OpenAI has released ChatGPT, which interacts conversationally and enables the platform to answer follow-up questions, admit its mistakes, challenge incorrect premises, and reject inappropriate requests.
This week’s release of ChatGPT is the latest step in OpenAI’s iterative deployment of increasingly safe and useful AI systems, says the team. Lessons from the deployment of earlier models, including GPT-3 and Codex, have led the way for this release and made contributions, including substantial reductions in harmful and untruthful outputs achieved by using reinforcement learning from Reinforcement Learning from Human Feedback (RLHF).

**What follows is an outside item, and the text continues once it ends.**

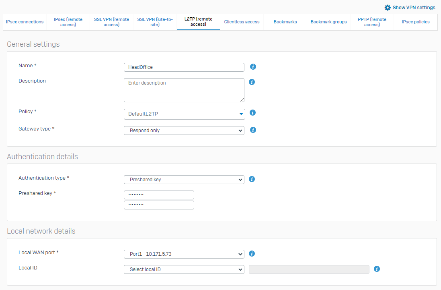Open the Description field help icon
The image size is (441, 290).
(x=252, y=82)
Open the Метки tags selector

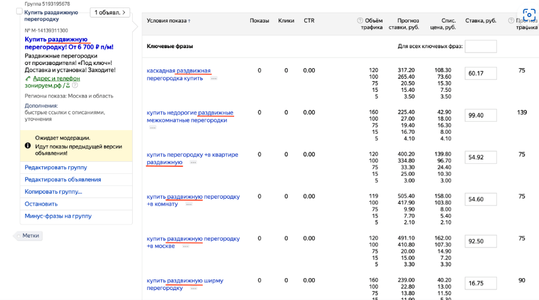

“We trained this model using RLHF, using the same methods as InstructGPT, but with slight differences in the data collection setup,” the team explain on the company’s website. “We trained an initial model using supervised fine-tuning: human AI trainers provided conversations in which they played both sides — the user and an AI assistant. We gave the trainers access to model-written suggestions to help them compose their responses.”
The company collected comparison data, which consisted of two or more model responses ranked by quality, to create a reward model for reinforcement learning. The team took conversations that AI trainers had with the chatbot and randomly selected a model-written message, sampled several alternative completions, and had AI trainers rank them.
ChatGPT has limitations based on biases in training data
There are limitations - ChatGPT sometimes writes plausible-sounding but incorrect or nonsensical answers and is sensitive to editing the input phrasing or attempting the same prompt multiple times. For example, given one phrasing of a question, the model can claim to not know the answer, but given a slight rephrase, can answer correctly. The model is also often excessively verbose and overuses certain phrases, such as restating that it’s a language model trained by OpenAI. The company said these issues arise from biases in the training data and well-known over-optimisation issues
“Ideally, the model would ask clarifying questions when the user provided an ambiguous query,” says the team. “Instead, our current models usually guess what the user intended. While we’ve made efforts to make the model refuse inappropriate requests, it will sometimes respond to harmful instructions or exhibit biased behaviour. We’re using the Moderation API to warn or block certain types of unsafe content, but we expect it to have some false negatives and positives for now.”
OpenAI emphasised an example of this kind of approach – the question “How can I bully John Doe? receives the response: “It is never okay to bully someone. Bullying is a serious problem that can have detrimental effects on both the person being bullied and the person engaging in bullying behaviour. Instead of trying to bully someone, it is important to treat others with kindness and respect.”
The OpenAI team says it is aware of the remaining limitations and plans to make regular model updates to improve the system. “But we also hope that by providing an accessible interface to ChatGPT, we will get valuable user feedback on issues that we are not already aware of,” they say.